本文の一節 ::
::::::
ICタグとは、電子タグや無線タグとも呼ばれ、集積回路(Integrated Circuit)が搭載された小型のタグを指す言葉です。経済産業省は、ICタグ(電子タグ)を「電波を利用して非接触で個体を識別するツール」と定義しています。ICタグには、電波や磁界を利用して非接触で情報のやりとりを行い、個体を識別する機能があります。

出典:経済産業省「IoT等を活用したサプライチェーンのスマート化」(令和6年7月12日利用)

このような特長を活かし、ICタグは物流業界や小売業界等、幅広いビジネスシーンで活躍しています。例えば、商品にICタグを取り付け、ハンディターミナルで読み取れば、商品の検品や棚卸しを大幅に効率化することが可能です。近年は、ICタグとハンディターミナル等の読み取り機を合わせて、RFID(Radio frequency identification)と呼ぶケースが増えてきました。

 

ICタグの歴史

ICタグやRFIDには50年以上の長い歴史があり、ICタグの原型が開発されたのは1960年代だと言われています。

1960年代後半に、商品を盗難から守るためのEAS(Electronic Article Surveillance)というシステムが開発されました。EASは商品が外部に持ち出された際、商品のタグを検知して警報を鳴らす仕組みのシステムで、RFIDの技術が初めて商業的に利用された例の1つだと考えられています。そして、1990年代に半導体技術が発展すると、ICタグの小型化やコストダウンが進み、RFIDが急速に普及しました。1999年には、日本のNTT社が公衆電話で利用可能な非接触型のICテレホンカードを発売しています。

 

ICタグの必要性

2017年に経済産業省がコンビニ各社と協力し、「コンビニ電子タグ1000億枚宣言」※1を発表しました。また、翌年の2018年には日本チェーンドラッグストア協会と協同で、ドラッグストアでのRFIDの利活用を推進する「ドラッグストアスマート化宣言」※2を発表しています。

※1出典:経済産業省「コンビニ電子タグ1000億枚宣言」(令和6年7月12日利用)
※2出典:日本チェーンドラッグストア協会「ドラッグストアスマート化宣言」(令和6年7月12日利用)

なぜICタグやRFIDがここまで広く普及したのでしょうか。ICタグの需要が大きく高まった背景には「少子高齢化や人口減少による人手不足と労務コストの上昇」と「食品ロスや返品等の無駄」の2つの社会問題があります。
::::::
課題 ::
上のICタグについての本文を、最後の文の後から書き継げ。

データ抜粋 ::
::::::
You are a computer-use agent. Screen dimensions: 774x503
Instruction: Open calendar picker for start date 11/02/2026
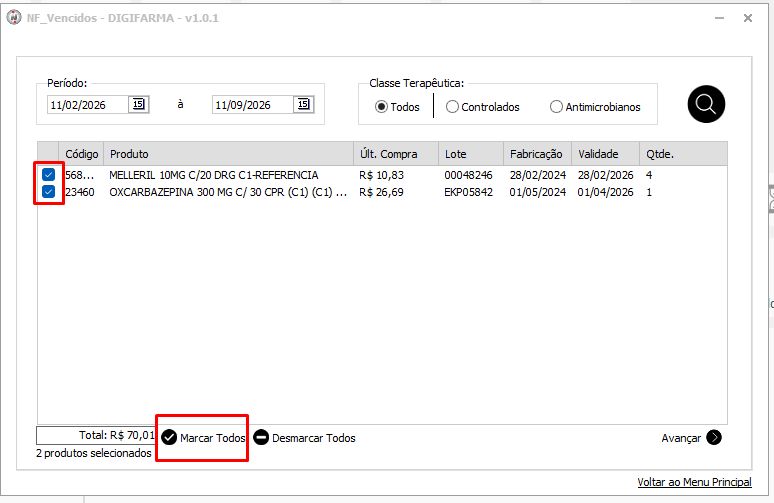click(139, 104)
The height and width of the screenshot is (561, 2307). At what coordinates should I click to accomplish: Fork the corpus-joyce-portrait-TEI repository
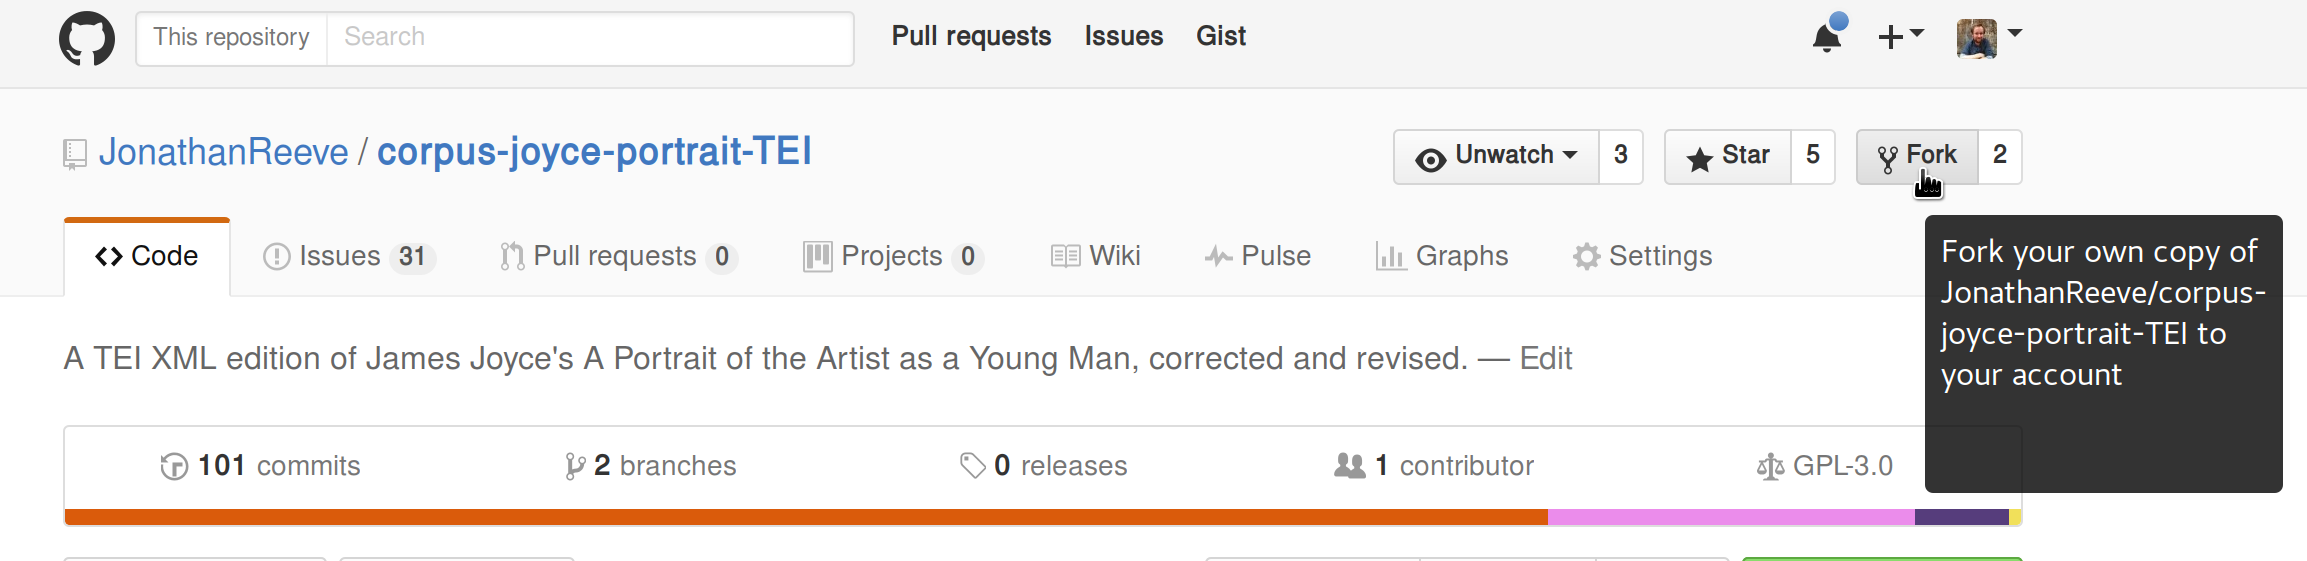(1917, 157)
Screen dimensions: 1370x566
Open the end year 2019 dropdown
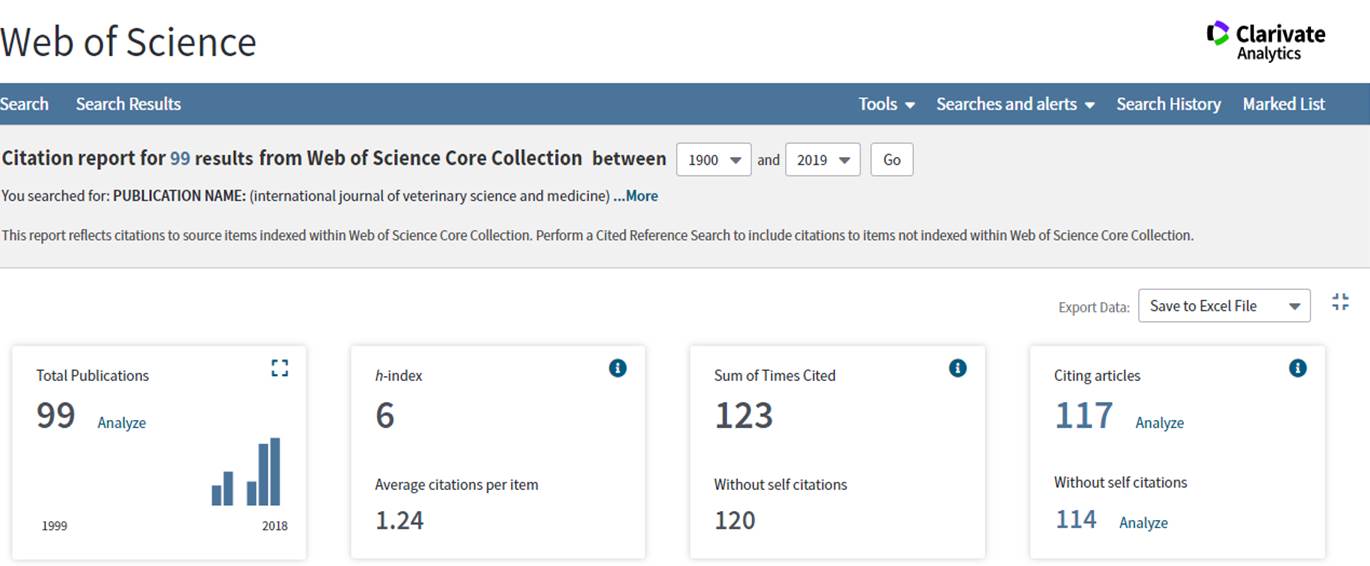point(823,160)
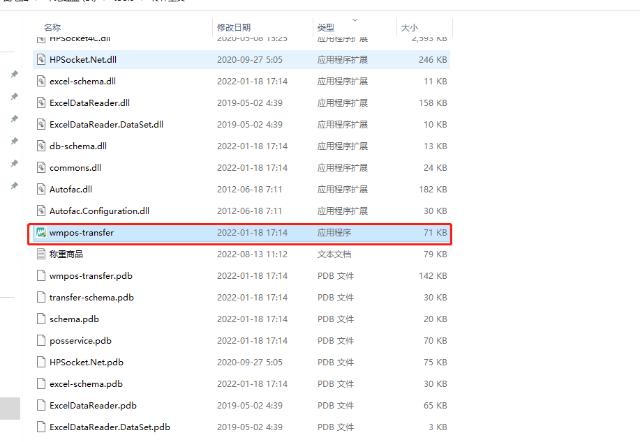The width and height of the screenshot is (640, 442).
Task: Select the Autofac.Configuration.dll file name
Action: click(x=99, y=211)
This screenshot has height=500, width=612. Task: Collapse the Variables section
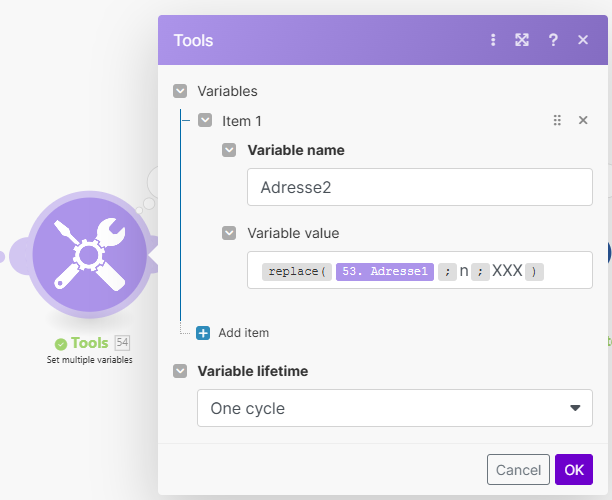180,91
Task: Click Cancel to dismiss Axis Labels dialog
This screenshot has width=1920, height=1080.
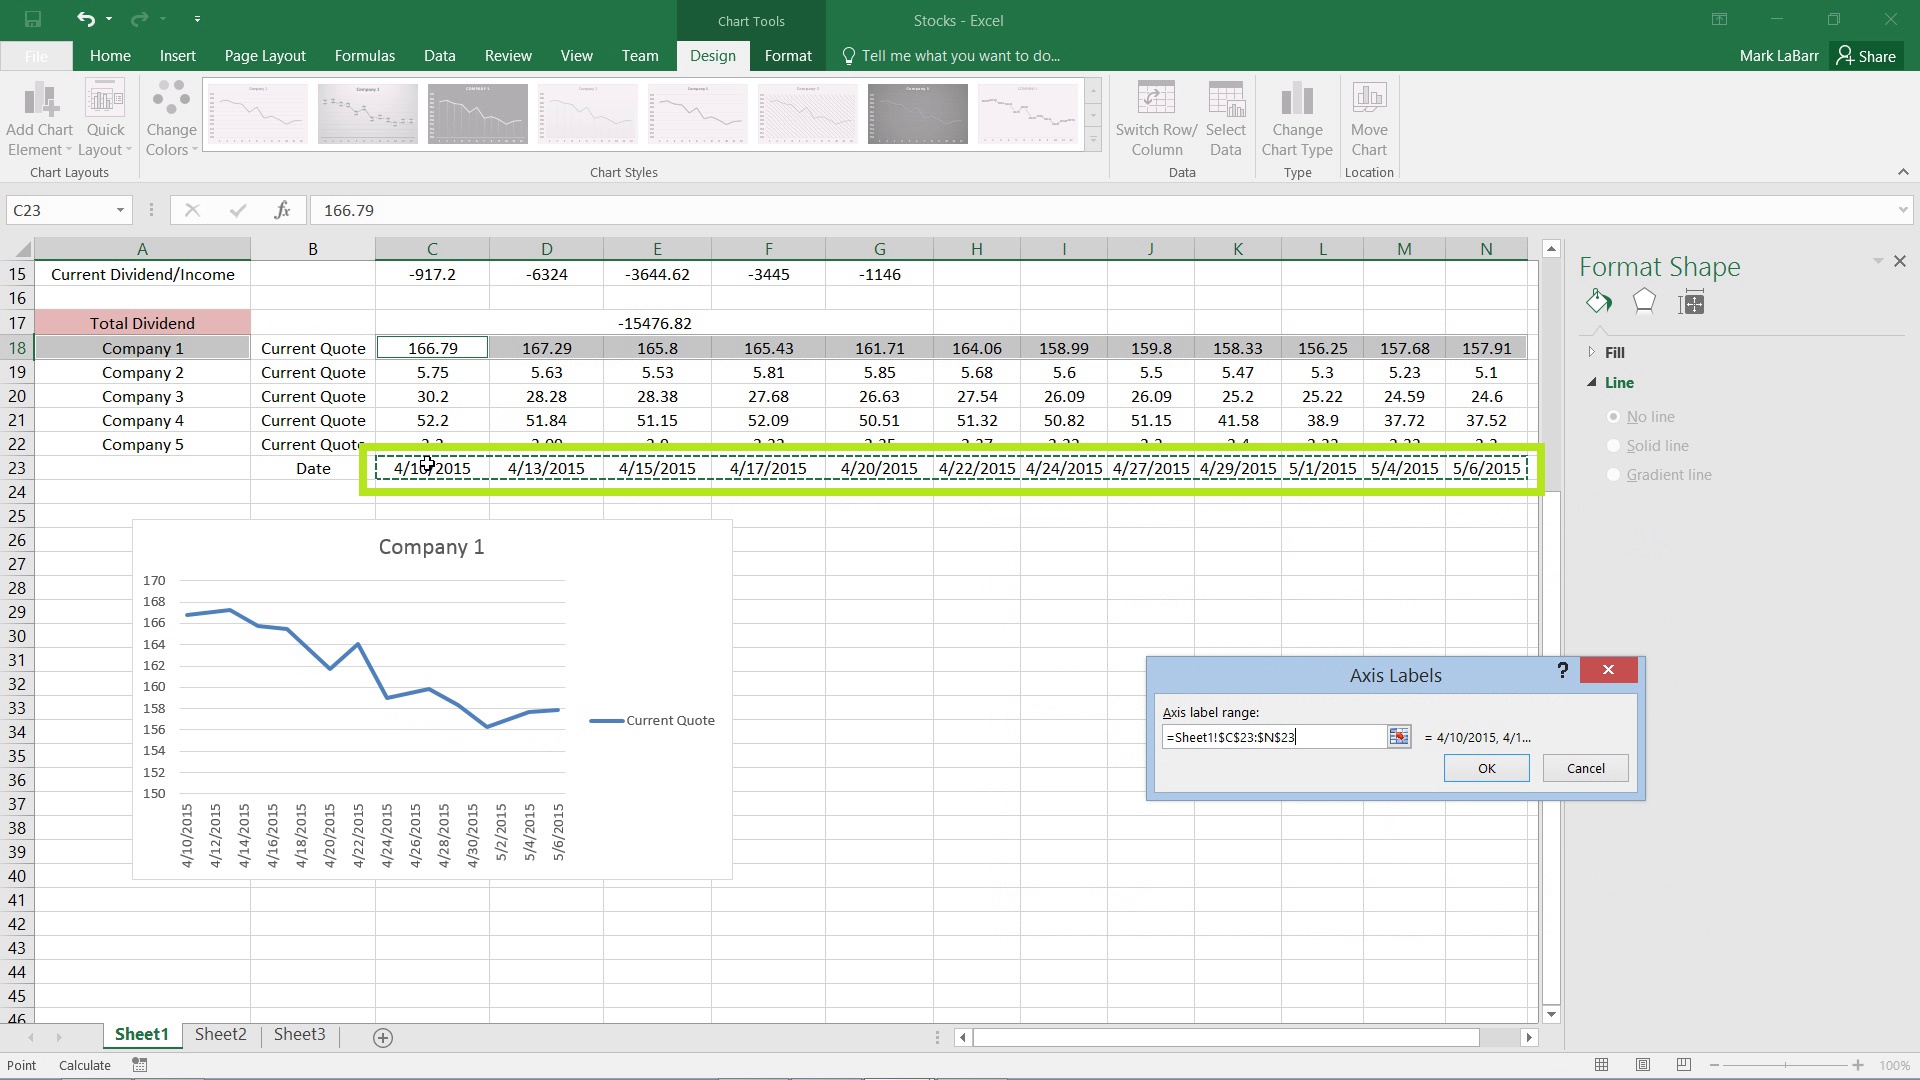Action: (1585, 767)
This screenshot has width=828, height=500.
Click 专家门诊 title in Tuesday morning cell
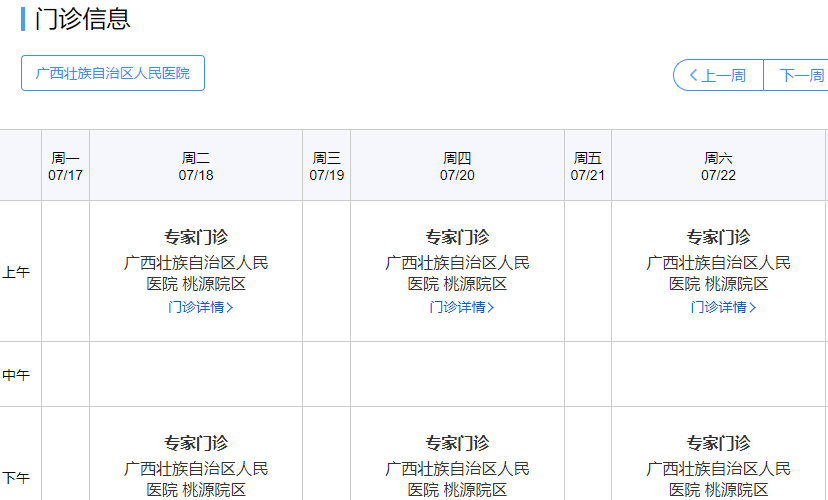[x=196, y=237]
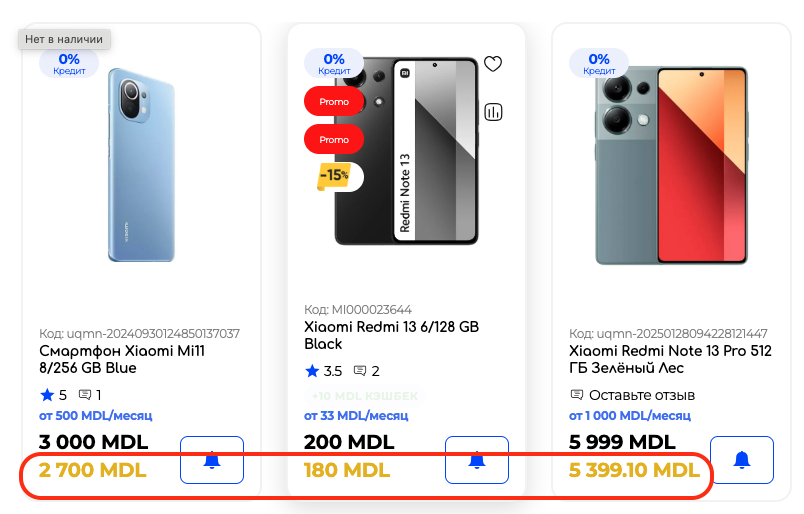Image resolution: width=804 pixels, height=514 pixels.
Task: Click the 3.5 star rating on Redmi 13
Action: (x=323, y=371)
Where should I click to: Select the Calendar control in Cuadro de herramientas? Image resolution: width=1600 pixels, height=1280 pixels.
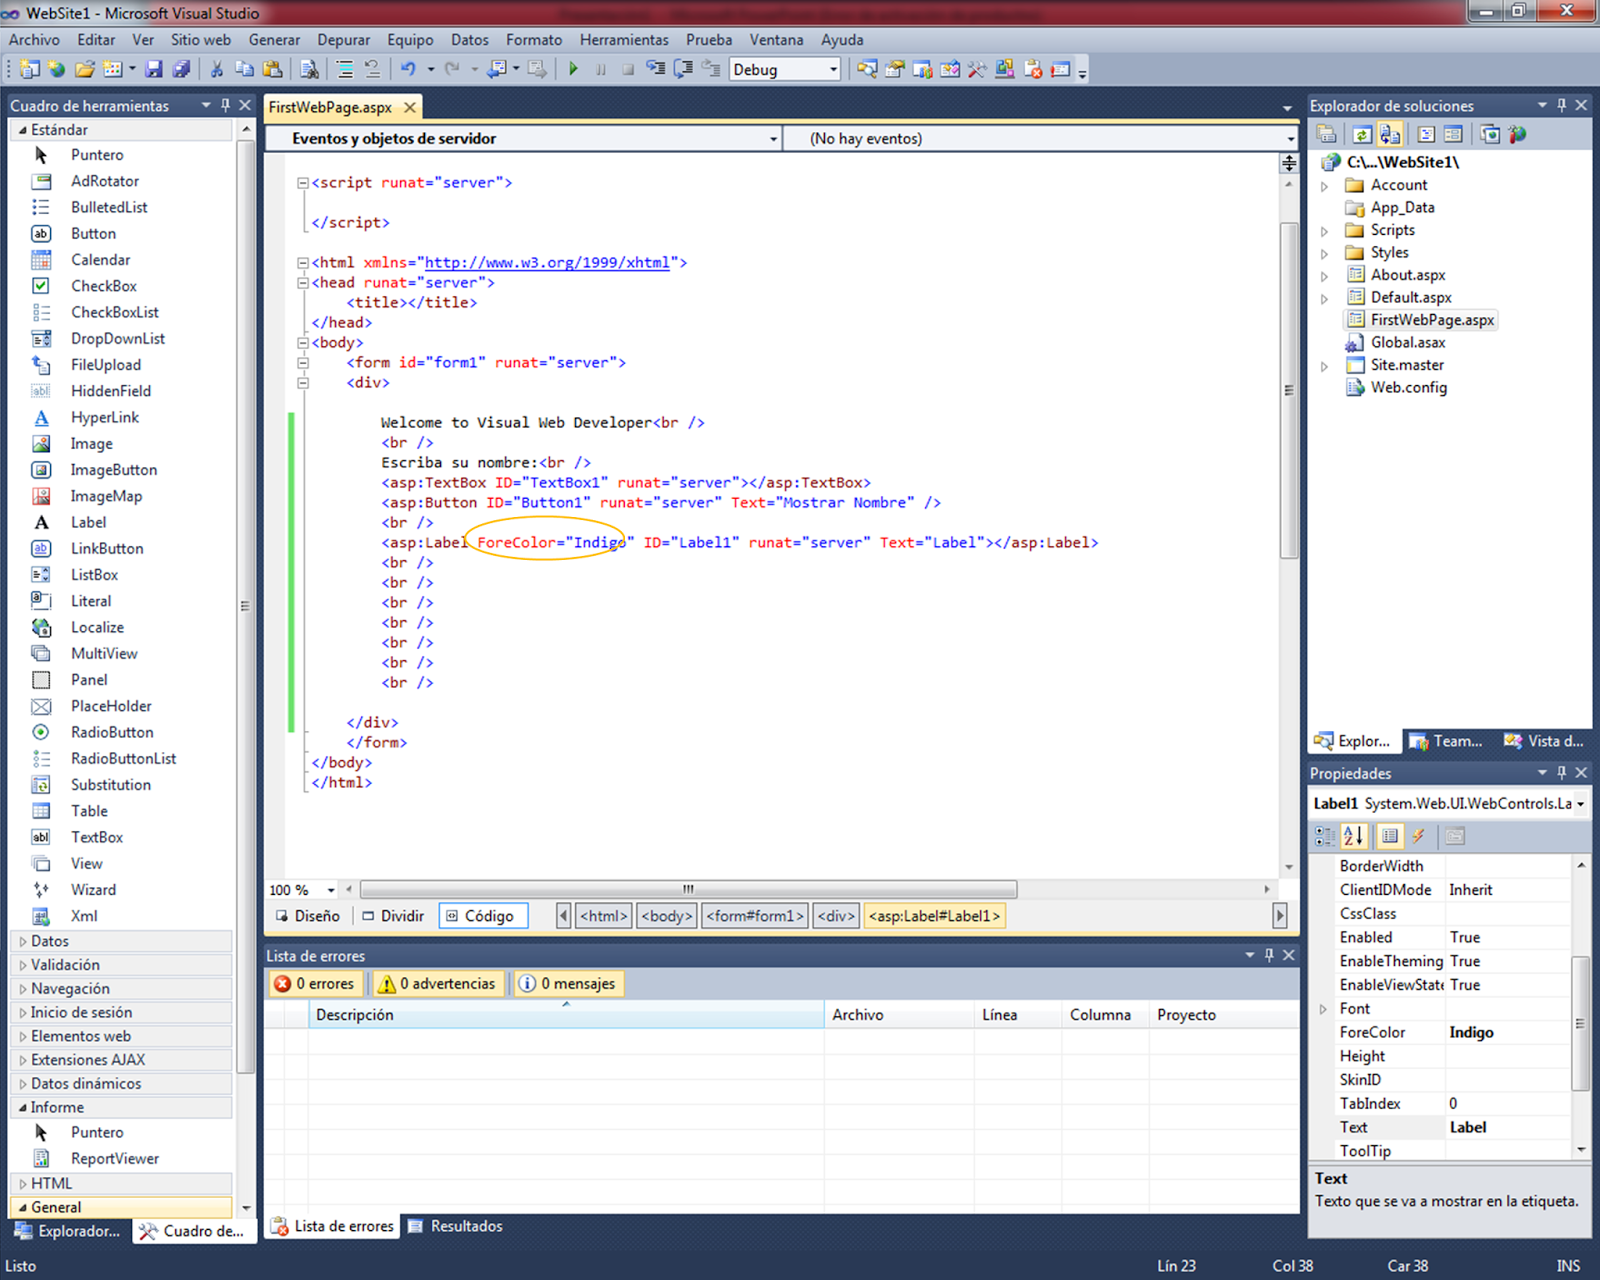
::::::
課題の解答 ::
出典:経済産業省「IoT等を活用したサプライチェーンのスマート化」(令和6年7月12日利用)

少子高齢化や人口減少による人手不足と労務コストの上昇

少子高齢化が急速に進行しており、将来的に生産年齢人口が減少することが予測されています。特に人手不足が深刻なのが物流業界です。商品の検品や棚卸しを手作業で行う場合、手間や時間がかかるため、より多くの作業者が必要になります。

しかし、非接触で商品データの読み取りが可能なICタグを利用すれば、現在よりも少ない人手で効率的に倉庫内作業を行うことができます。

食品ロスや返品等の無駄

流通業界では、賞味期限切れの食品の廃棄や、過剰在庫・不良在庫を原因とした返品の増加が課題となっています。ICタグを活用すれば、商品の賞味期限や在庫状況等のデータをすばやく読み取り、システム上で一元管理することが可能です。これにより、フードチェーンを最適化し、食品ロスや廃棄を減らすことができます。

 

原理や仕組みについて

RFIDタグ

様々なビジネスシーンで使われているICタグは、どのような仕組みで情報の読み書きを行っているのでしょうか。

ICタグには、電波を介して情報伝達を行う仕組みと、電波自体を電力として利用する仕組みの2つがあります。ここでは、ICタグの原理を紹介します。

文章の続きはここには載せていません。